† Project lead contact: sethzhao506@g.ucla.edu.
‡ Corresponding author: jiaqima@ucla.edu.
* Equal contribution.
Cooperative perception through Vehicle-to-Everything (V2X) communication offers significant potential for enhancing vehicle perception by mitigating occlusions and expanding the field of view. However, past research has predominantly focused on improving accuracy metrics without addressing the crucial system-level considerations of efficiency, latency, and real-world deployability. Noticeably, most existing systems rely on full-precision models, which incur high computational and transmission costs, making them impractical for real-time operation in resource-constrained environments.
In this paper, we introduce QuantV2X, the first fully quantized multi-agent system designed specifically for efficient and scalable deployment of multi-modal, multi-agent V2X cooperative perception. QuantV2X introduces a unified end-to-end quantization strategy across both neural network models and transmitted message representations that simultaneously reduces computational load and transmission bandwidth.
Remarkably, despite operating under low-bit constraints, QuantV2X achieves accuracy comparable to full-precision systems. More importantly, when evaluated under deployment-oriented metrics, QuantV2X reduces system-level latency by 3.2× and achieves a +9.5 improvement in mAP30 over full-precision baselines. Furthermore, QuantV2X scales more effectively, enabling larger and more capable models to fit within strict memory budgets.
These results highlight the viability of a fully quantized multi-agent intermediate fusion system for real-world deployment.

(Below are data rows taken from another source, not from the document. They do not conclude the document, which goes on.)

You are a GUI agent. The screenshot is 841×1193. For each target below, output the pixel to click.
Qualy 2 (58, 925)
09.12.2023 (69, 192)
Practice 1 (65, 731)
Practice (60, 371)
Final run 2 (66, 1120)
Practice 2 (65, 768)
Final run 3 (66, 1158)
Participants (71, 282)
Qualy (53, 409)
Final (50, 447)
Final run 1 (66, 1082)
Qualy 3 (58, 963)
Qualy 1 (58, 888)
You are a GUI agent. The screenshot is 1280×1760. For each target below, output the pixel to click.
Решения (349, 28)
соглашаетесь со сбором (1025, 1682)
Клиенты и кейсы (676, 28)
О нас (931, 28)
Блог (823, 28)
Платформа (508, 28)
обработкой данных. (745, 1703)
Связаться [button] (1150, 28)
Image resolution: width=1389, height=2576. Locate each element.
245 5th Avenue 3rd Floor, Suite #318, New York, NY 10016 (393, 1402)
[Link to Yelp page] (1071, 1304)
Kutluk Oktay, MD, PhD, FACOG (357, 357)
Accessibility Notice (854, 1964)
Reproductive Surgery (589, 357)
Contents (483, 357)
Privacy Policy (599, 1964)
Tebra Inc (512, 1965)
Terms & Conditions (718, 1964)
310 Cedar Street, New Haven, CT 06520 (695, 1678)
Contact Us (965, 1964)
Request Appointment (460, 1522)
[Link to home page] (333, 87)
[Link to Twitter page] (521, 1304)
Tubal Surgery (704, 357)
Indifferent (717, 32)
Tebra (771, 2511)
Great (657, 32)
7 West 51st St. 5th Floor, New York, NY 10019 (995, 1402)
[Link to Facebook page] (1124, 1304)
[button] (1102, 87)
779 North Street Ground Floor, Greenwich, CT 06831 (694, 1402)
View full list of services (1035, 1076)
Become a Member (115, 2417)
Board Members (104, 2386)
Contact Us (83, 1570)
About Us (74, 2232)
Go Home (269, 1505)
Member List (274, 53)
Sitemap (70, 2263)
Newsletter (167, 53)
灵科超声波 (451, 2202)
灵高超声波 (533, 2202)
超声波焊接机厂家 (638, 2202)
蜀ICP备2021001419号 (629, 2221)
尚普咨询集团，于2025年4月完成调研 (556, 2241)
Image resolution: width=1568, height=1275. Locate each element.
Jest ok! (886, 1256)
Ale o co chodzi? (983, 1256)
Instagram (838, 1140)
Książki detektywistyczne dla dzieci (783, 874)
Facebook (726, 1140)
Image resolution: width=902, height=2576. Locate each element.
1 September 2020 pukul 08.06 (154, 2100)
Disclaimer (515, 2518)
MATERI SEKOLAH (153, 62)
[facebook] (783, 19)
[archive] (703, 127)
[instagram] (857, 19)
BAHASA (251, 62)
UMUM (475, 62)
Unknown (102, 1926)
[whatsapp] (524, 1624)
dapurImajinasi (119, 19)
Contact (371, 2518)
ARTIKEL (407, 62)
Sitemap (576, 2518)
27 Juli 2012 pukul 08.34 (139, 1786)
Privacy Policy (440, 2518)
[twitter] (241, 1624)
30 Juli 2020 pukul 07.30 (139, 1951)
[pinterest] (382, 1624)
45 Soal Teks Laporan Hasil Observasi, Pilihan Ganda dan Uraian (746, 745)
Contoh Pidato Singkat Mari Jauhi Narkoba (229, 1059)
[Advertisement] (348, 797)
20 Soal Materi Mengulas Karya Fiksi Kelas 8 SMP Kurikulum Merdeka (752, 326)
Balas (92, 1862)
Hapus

The system will be publicly released to promote research in this field.
Figure: QuantV2X three-stage pipeline (Pretraining → Codebook Learning → Post-Training Quantization).
QuantV2X follows a three-stage approach to achieve efficient and robust cooperative perception under realistic constraints. First, a backbone is pretrained with full-precision features. Next, a codebook is learned to compress BEV features into compact indices. Finally, post-training quantization is applied across the pipeline to reduce compute and memory overhead.
Instead of transmitting full-precision BEV features, QuantV2X transmits compact codebook indices. This reduces communication bandwidth while preserving semantic information. At the receiver, indices are decoded back into approximate features for fusion, enabling bandwidth savings without sacrificing perception quality.
Real-world deployment introduces heterogeneity (different sensors/backbones) and spatial misalignment (pose noise, latency). QuantV2X includes an Alignment Module that corrects geometric inconsistencies before fusion, improving robustness to pose errors, reducing false positives, and maintaining cross-agent consistency.
Figure: Alignment module mitigating pose error effects.
Unlike approaches that quantize only model weights, QuantV2X unifies quantization across both neural components and the communication channel. This yields consistent acceleration and memory savings end to end, enabling real-time deployment on resource-constrained platforms without sacrificing accuracy.
QuantV2X preserves accuracy under low-precision while keeping calibration cost low. The table summarizes AP metrics against prior PTQ methods on DAIR-V2X.
Method | Bits (W/A) | AP30 ↑ | AP50 ↑ | Calibration Cost (GPU·hr) |
---|---|---|---|---|
Full Precision | 32/32 | 75.1 | 68.2 | — |
PD-Quant | 4/8 | 65.5 | 56.1 | 0.37 |
LiDAR-PTQ | 4/8 | 73.8 | 65.7 | 0.93 |
QuantV2X (Ours) | 4/8 | 74.2 | 66.7 | 0.38 |
Qualitative results (LP + CR) — ground-truth in green, predictions in red.
Qualitative results (LP + LS) — reduced false positives vs naive quantization.
Under realistic deployment (ROS + TensorRT), QuantV2X reduces latency across all stages: local inference, communication, and fusion; the overall end-to-end speedup is approximately 3.2×.
Latency breakdown (ms) and component-wise speedups: 1.6× local, 5.3× communication, 2.5× fusion; total 3.2×.